Two years ago, when Lt. Comdr. Lin Walton, a U.S. Navy helicopter pilot, was touring New Zealand with his rugby club and playing against provincial teams, he was asked, "What is the greatest thing you could do in rugby?" Walton replied, "To play against the All Blacks in my hometown of San Diego, in front of my family and friends, as a member of the Eagles." He didn't say anything about winning.
It was a ridiculous idea, as Walton well knew. He was already 32 years old, and the Eagles, the U.S. national rugby team, had shown little interest in him. Besides, the mighty All Blacks, the best side in the world, would never deign to play a team that in its five years of existence had a record of 1-7 in international competition. The All Blacks, in 77 years, were 129-50-11. They had played a U.S. team only once in the U.S., in 1913, beating those all-stars 51-3. But the rugby brotherhood is strong. The All Blacks, planning a trip to Wales, astounded the sport's U.S. Establishment last Sept. 26 with an offer to stop in California for a warmup. And Walton, through a fortuitous combination of his outstanding play and injuries to others, was suddenly soaring with the Eagles. It remained to be seen how high they could go together when they faced the New Zealanders last week in—you got it—San Diego.

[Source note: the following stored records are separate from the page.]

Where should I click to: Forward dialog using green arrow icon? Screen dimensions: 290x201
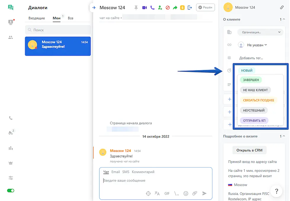[175, 8]
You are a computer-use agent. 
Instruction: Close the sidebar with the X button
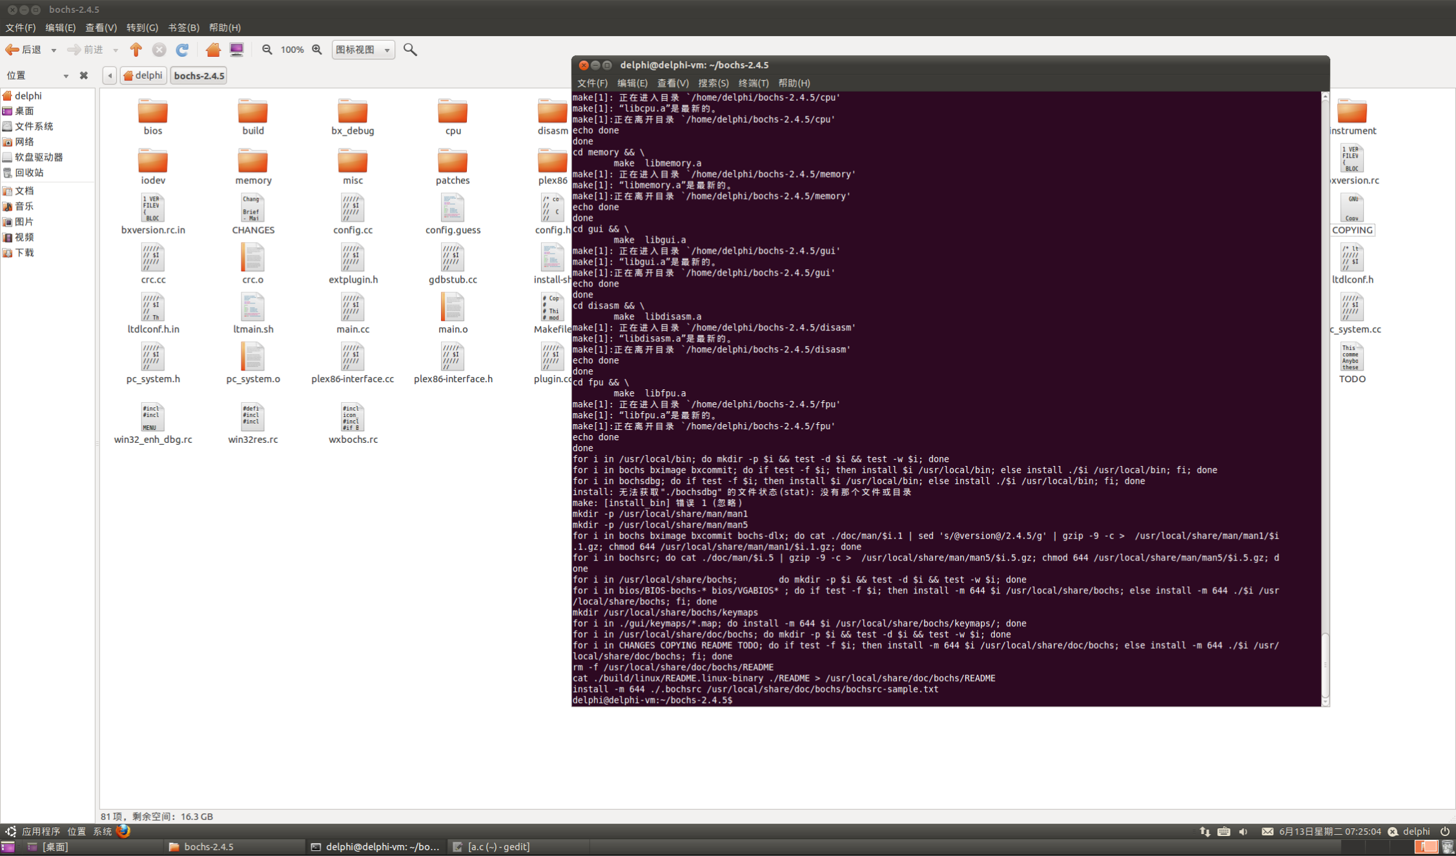pyautogui.click(x=83, y=76)
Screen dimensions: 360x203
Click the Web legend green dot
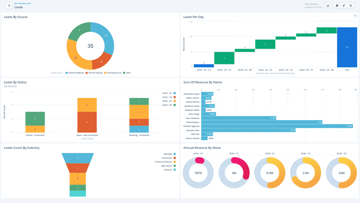[124, 73]
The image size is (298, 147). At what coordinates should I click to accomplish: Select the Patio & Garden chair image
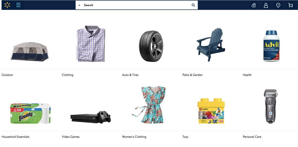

The All Blacks' tour came at the end of their season, and the Eagles had not played together since June, when their season concluded. But before the match Eagle Manager Bob Watkins said of the visitors, "They're scared to death. They've got everything to lose by playing us and nothing to gain. But win or lose, we'll be pushed farther into the international sphere and out of an era when U.S. rugby was just a social sport."
Jay Hansen, an Eagle hooker (the equivalent, roughly, of a football center), put it this way, "As for getting gross and bizarre, it just doesn't happen at this level anymore."
Certainly the voice of Jeff Hollings, another Eagle hooker, was a sober one. Born in New Zealand and now an engineer in Albany, Calif., Hollings began playing rugby at the age of five, not unusual for a boy Down Under, but rare for an Eagle, few of whom started before the age of 20. "The American game has developed," he said, "but we still haven't learned how to combat the finesse of the overseas teams."
Andy Haden, the All Blacks' 6'7", 238-pound lock (rugby's answer to football's offensive guard) was playing at the age of five, too. "Every small boy in New Zealand wants to be an All Black," he said, "and I was no different. That's why our standards are so high. Being an All Black is like being a New York Yankee." Apparently no one had told Haden about the Kansas City Royals.
As for other American sports, three days before the Eagles' game the All Blacks saw the San Diego Chargers lose to the Buffalo Bills. The reactions of New Zealand's Andy Dalton to his first taste of the NFL were typical. "In that game you've got guys who never touch the ball," he said. "The only thing going for that game is all those Sheilas out there waving their arms." As for the Eagles, Dalton said, "I've heard all sorts of things. I suppose they'll show us a few of those gridiron passes."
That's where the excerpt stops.